Well that's certainly going to put this on the back burner. If you are going to load a really big file you really should process
it one line at a time and throw them away once dealt with. It takes Phix (running on a VM, so not fast) about 40 seconds
to plough through that file. In contrast, I gave up trying to load it in gedit after 10 minutes and it was not even 1/4
the way through, so to fully load the same file would take it (and gedit is not noted for being slow) at least 45 minutes.
[Of course gedit manages to load the first screenful very quickly, that's not what I'm talking about, try scrolling.]
Presumably what you want is to scrape some info and store it in a much faster database or similar for later use.

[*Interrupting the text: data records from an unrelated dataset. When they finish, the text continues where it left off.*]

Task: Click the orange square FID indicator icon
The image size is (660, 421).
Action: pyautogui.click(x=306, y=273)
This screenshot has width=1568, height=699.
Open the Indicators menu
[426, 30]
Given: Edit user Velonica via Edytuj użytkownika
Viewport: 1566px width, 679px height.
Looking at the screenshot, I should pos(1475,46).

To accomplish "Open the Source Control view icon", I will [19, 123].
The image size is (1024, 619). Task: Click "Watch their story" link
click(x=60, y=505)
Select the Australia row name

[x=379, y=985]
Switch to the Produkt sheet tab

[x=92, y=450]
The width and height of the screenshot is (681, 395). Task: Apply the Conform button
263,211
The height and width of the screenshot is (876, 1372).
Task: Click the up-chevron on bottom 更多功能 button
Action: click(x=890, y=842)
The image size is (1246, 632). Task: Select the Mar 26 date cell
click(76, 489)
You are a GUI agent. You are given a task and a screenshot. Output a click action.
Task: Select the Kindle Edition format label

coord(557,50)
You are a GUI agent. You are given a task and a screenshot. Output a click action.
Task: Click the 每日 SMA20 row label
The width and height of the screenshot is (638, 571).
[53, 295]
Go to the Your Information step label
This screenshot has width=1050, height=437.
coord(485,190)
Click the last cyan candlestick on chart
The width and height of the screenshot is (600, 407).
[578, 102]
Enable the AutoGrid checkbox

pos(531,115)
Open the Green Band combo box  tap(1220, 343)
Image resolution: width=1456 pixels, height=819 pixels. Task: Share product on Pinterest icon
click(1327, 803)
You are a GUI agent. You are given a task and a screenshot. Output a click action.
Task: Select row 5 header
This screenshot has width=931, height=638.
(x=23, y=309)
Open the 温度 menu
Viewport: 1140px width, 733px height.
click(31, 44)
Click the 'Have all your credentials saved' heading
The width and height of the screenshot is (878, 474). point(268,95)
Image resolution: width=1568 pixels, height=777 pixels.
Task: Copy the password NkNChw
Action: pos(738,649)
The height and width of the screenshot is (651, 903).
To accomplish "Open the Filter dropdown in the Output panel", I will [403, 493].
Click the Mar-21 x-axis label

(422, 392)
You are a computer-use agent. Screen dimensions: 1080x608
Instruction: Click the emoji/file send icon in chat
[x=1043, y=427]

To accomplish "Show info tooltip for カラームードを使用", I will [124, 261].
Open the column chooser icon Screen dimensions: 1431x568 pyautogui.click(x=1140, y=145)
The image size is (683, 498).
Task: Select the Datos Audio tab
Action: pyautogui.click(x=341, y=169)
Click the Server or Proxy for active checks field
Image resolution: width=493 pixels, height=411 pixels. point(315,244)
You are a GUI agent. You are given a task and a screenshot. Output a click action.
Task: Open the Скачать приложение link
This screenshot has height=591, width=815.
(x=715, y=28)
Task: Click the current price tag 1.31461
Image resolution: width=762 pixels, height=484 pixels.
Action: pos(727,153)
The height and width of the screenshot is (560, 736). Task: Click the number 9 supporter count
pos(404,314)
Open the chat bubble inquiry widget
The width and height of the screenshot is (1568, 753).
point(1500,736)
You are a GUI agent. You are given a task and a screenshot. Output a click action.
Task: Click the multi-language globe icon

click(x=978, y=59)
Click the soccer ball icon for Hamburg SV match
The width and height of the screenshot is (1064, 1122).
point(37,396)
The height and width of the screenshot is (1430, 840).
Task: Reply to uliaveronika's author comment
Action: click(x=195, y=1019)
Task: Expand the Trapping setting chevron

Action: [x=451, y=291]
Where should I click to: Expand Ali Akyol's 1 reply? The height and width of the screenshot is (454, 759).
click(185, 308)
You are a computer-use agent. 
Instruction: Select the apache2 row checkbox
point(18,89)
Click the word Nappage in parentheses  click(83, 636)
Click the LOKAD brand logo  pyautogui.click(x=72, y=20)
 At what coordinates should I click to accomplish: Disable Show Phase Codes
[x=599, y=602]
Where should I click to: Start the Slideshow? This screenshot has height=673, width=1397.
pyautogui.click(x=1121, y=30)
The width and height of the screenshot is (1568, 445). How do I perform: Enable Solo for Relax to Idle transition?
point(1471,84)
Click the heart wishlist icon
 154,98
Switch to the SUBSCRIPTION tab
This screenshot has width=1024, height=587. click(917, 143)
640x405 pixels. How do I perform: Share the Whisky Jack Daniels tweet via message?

9. Re: Phix segfault when wildcard_match file between 1.5 and 2 million lines
- Posted by jimcbrown (admin) in February
- 813 views
That's nice. Reminds me of a brilliant phone prank I once heard: guy gets a call from a satelite dish salesman, so pretends to be a detective at a murder scene, with a proper deep southern drawl:
(after warning him not to hang up, asking him how he knows the victim, and generally scaring the pants off him and not letting him get a word in edgeways)
Detective: Whe're you now?
Terrified Salesman: At work.
Detective: You tryin to be funny? What would I need to put on the OUTSIDE of an envelope to get a letter t'yr sorry ass?
I'm not native english speaker and I miss the message you're trying to convey to me. Direct meaning is preferable, for me.
Ah, I think Pete was just asking where you uploaded the files to, and possibly under what file name, etc. The small details to help him locate it.